Lord Brisbane’s face took on an aggrieved expression, and Mrs. Carlyle began to look guilty in response. “You did not try them on.” He sighed mournfully. “I see.” Her mother looked more guilty than ever.

Diana gazed at him sharply. A glance in her direction showed a distinct twinkle in his eyes. She lifted her chin. “I am afraid it is not proper to accept such gifts as these from an unmarried gentleman, my lord.”

He smiled pleasantly at her. “‘Gavin,’ please.” She gritted her teeth. “Gavin.”

He pursed his lips thoughtfully, then turned to her mother. “Is this true? Even if the gentleman is a relative, though distant?”

“Well—” her mother began to say.

“A distant relative who is grateful he has a hostess—indeed, two hostesses—and wishes them to be well rewarded for their work.” He looked at Mrs. Carlyle earnestly. “Indeed, I do not know how I would manage without your supervision in this household. It is you who approves the dinner menu, and makes sure the housekeeper does all she should, is it not?”

“Yes, it is,” Mrs. Carlyle replied. “But it is in return for giving us a home—”

The earl raised his chin and looked down his nose at her, the picture of offended hauteur. “Are you saying that I am not conscious of my duties to the Carlyle family? That I would throw defenseless females—
ladies
who are related to
me
—out into the cold unless they become my household drudges?”

Mrs. Carlyle looked alarmed. “No, no, I would never say such a thing!”

“Then you must see that I am very grateful for what you have done for me, and am only expressing my gratitude.” He smiled cheerfully at her. “Certainly you can see I cannot have you dressed in anything but the best?”

“Oh, no, of course not,” Mrs. Carlyle said, looking at once anxious and bewildered.

“Besides, it would never do for his consequence,” Diana snapped. Oh, how cleverly he managed to twist her mother around his finger! But she would not give in, no, she would not.

“Diana!” her mother said in a scandalized voice. “How could you?”

The earl sighed. “I see it now. She does not even wish to try it on—no doubt she believes my taste is execrable, or perhaps she thinks me overbearing.”

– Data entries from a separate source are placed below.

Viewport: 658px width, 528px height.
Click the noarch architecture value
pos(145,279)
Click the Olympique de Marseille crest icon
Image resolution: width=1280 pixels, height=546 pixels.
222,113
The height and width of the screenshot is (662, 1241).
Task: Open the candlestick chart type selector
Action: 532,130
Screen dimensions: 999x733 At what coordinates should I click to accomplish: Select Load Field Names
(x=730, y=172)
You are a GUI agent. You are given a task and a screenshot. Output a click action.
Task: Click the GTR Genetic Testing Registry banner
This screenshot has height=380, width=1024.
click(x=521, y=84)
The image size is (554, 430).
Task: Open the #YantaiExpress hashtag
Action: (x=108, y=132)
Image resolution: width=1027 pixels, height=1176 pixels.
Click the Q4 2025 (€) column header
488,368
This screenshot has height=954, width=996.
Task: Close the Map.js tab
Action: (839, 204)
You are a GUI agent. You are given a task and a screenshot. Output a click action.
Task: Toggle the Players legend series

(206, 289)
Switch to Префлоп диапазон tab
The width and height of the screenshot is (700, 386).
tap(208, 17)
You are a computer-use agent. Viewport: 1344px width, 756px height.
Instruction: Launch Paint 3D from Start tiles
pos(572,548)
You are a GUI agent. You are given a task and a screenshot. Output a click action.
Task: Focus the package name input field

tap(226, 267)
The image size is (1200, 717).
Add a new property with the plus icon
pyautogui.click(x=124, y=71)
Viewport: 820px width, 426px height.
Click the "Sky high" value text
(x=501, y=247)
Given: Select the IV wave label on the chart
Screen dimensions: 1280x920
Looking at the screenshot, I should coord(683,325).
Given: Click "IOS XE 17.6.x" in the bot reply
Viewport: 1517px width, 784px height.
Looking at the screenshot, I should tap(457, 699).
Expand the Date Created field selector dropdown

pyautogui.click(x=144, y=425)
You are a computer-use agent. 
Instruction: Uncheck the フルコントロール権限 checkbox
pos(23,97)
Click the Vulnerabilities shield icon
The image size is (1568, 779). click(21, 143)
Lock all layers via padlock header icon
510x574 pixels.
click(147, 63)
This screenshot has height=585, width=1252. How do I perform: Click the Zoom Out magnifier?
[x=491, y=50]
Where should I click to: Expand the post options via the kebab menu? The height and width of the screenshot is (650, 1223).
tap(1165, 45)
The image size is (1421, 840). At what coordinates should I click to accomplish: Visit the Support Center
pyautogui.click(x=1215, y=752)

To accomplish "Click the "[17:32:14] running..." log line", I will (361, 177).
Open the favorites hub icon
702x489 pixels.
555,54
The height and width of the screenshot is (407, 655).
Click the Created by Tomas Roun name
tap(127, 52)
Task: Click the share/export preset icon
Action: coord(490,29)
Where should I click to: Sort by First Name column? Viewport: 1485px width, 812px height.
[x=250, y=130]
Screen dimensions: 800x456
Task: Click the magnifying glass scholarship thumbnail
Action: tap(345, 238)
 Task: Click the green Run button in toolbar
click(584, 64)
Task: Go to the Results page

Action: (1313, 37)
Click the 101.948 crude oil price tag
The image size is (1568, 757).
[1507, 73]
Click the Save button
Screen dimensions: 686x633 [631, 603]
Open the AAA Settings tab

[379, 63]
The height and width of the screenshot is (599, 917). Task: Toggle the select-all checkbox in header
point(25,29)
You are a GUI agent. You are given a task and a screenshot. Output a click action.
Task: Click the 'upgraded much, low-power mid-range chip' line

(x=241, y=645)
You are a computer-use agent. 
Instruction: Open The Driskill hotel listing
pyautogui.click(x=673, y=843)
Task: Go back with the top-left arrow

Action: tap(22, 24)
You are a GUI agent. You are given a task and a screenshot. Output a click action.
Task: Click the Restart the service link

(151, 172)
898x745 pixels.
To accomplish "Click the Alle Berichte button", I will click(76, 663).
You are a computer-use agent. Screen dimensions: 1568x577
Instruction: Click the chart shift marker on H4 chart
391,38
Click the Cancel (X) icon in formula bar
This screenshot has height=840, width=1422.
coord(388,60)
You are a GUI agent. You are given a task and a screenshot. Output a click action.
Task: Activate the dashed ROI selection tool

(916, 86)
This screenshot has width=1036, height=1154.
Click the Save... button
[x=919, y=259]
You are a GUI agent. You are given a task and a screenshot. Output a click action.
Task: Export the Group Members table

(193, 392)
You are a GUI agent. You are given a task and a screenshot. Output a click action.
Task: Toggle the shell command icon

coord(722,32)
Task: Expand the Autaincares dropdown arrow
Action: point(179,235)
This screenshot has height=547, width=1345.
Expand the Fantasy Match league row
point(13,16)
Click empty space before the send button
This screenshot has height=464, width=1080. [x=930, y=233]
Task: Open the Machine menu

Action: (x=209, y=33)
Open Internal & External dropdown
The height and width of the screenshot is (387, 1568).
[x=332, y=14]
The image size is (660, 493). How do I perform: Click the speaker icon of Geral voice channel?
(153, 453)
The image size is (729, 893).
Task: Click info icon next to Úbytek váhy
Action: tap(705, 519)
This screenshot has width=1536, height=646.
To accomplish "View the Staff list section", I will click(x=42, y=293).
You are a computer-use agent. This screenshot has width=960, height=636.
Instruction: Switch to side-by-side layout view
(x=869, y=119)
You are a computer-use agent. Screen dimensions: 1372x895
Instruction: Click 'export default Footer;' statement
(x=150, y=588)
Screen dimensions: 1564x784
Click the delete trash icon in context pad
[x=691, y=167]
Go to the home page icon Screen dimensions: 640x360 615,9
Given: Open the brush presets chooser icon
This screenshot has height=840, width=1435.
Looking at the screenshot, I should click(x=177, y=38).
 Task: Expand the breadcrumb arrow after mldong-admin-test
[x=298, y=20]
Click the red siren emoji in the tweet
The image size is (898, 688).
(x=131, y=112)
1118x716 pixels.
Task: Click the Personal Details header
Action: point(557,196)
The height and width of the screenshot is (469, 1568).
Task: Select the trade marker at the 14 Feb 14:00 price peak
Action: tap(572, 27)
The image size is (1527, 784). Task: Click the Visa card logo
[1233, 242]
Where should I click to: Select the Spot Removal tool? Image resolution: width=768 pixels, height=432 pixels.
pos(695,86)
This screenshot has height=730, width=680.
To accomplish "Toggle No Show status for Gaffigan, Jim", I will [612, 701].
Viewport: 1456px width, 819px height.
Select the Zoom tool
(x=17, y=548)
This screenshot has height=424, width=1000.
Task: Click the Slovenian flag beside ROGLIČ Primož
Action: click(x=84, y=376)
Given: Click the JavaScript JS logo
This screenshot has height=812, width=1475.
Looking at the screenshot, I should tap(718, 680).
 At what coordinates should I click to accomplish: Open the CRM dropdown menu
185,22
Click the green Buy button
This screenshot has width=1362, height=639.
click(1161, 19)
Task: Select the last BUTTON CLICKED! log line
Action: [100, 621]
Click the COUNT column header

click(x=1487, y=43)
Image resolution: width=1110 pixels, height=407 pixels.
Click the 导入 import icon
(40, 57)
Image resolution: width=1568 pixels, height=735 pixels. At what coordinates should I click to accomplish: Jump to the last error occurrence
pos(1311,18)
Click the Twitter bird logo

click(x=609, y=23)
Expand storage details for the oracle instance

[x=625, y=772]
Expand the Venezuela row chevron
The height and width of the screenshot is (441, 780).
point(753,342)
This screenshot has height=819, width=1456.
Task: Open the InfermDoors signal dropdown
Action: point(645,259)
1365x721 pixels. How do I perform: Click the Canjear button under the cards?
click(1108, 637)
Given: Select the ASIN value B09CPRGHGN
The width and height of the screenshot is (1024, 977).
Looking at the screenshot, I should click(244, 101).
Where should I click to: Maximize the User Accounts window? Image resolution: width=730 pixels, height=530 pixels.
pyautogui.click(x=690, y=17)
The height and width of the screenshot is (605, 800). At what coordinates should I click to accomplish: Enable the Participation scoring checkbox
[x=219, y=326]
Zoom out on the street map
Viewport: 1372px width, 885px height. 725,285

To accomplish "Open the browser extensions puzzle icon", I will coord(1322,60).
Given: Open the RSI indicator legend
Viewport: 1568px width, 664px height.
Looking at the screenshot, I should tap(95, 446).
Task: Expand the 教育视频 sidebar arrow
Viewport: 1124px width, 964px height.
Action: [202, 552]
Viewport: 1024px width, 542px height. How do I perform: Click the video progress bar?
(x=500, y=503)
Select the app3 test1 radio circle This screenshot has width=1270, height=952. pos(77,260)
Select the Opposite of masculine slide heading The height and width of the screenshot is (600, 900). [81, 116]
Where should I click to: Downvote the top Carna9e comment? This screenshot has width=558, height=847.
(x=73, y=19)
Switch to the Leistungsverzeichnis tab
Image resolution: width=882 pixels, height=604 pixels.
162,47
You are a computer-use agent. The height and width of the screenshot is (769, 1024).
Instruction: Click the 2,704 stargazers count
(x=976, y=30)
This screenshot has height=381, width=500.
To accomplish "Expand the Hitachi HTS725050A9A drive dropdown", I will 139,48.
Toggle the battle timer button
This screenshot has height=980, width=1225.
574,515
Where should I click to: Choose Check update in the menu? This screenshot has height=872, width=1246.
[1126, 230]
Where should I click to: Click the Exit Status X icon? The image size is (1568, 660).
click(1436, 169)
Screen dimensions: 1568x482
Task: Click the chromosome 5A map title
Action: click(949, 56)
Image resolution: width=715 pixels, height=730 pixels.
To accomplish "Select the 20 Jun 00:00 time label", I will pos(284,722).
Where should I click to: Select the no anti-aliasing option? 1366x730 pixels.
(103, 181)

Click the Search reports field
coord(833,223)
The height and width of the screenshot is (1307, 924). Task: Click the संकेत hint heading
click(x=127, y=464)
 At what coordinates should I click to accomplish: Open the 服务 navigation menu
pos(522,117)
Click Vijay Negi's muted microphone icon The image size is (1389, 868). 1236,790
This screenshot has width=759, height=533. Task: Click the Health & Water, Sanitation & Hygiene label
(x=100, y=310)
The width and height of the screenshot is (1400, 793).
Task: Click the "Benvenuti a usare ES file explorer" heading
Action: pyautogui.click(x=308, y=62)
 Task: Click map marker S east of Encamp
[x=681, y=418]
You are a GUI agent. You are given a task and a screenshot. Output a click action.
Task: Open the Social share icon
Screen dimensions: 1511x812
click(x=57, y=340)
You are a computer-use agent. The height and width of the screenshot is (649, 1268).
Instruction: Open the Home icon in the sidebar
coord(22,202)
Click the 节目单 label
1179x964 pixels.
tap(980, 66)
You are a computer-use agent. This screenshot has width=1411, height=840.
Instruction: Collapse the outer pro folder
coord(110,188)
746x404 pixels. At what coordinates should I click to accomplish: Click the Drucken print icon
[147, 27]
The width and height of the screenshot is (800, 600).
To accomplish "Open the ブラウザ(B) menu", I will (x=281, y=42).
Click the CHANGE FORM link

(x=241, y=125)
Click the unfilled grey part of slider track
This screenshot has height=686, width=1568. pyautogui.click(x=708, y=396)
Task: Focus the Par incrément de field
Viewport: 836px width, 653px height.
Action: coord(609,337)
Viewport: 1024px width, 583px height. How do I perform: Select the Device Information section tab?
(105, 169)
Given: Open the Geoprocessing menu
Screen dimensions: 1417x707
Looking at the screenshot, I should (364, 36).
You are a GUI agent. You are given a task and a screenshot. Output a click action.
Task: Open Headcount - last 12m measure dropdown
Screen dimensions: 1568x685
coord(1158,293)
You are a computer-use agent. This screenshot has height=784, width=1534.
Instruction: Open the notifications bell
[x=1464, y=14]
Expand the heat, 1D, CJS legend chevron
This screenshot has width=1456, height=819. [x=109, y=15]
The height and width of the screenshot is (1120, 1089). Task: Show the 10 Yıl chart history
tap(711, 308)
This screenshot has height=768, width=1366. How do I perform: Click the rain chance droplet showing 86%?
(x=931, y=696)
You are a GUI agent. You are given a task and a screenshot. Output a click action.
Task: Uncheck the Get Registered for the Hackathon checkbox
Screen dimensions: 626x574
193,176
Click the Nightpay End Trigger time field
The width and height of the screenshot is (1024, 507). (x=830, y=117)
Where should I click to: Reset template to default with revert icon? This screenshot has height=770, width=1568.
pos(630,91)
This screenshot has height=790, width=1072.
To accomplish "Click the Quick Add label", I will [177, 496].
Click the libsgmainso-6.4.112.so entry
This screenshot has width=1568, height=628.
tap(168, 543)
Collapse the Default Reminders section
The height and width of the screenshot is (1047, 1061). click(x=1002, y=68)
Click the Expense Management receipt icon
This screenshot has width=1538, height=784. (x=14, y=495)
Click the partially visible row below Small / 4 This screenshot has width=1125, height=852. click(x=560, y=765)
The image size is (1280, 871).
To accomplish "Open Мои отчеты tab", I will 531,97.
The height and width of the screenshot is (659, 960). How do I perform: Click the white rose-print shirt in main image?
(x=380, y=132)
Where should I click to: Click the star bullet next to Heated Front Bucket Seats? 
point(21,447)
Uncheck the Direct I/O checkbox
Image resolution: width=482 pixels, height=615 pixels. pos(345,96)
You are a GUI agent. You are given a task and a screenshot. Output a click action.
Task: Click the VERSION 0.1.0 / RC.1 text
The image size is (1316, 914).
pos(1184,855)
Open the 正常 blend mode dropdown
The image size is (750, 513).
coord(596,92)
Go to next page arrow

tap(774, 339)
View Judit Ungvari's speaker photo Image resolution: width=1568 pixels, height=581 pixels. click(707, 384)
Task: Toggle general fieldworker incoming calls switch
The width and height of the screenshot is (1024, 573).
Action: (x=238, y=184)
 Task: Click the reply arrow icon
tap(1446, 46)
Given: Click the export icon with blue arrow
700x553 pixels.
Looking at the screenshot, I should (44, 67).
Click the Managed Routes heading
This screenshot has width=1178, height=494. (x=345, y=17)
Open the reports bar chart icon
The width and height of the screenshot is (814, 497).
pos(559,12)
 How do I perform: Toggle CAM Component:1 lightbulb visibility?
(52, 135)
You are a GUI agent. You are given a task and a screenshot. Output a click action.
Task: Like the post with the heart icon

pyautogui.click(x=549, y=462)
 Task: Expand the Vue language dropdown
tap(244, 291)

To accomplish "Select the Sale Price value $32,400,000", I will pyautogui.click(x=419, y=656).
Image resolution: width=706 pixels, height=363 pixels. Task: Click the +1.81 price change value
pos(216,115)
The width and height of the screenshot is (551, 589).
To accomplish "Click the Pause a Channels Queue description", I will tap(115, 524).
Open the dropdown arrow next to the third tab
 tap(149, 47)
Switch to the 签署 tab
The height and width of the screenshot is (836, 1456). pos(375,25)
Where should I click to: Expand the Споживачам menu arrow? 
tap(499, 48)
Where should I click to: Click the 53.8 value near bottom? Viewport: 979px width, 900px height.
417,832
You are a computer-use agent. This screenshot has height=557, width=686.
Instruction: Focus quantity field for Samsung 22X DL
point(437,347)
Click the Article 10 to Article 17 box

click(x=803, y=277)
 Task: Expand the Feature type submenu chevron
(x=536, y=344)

Mrs. Carlyle shook her head. “No, my lord. She
will
try it on. Then we shall see.” She turned to Diana. “Come, my dear. You cannot be so rude as to refuse to try on the dress, can you?” A pleading look entered her mother’s eyes, and Diana felt helpless before it. She knew it would give her mother great pleasure to wear such a fine dress, and to see her daughter try on hers. Indeed, it was probably many, many years since her mother had worn such a gown, if it was anything like the one the earl had given Diana. It was a London dress, one only ladies of very high
ton
would wear, the height of fashion. A stab of guilt went through her, and she nodded reluctantly. “Very well, Mama, I shall try it on.”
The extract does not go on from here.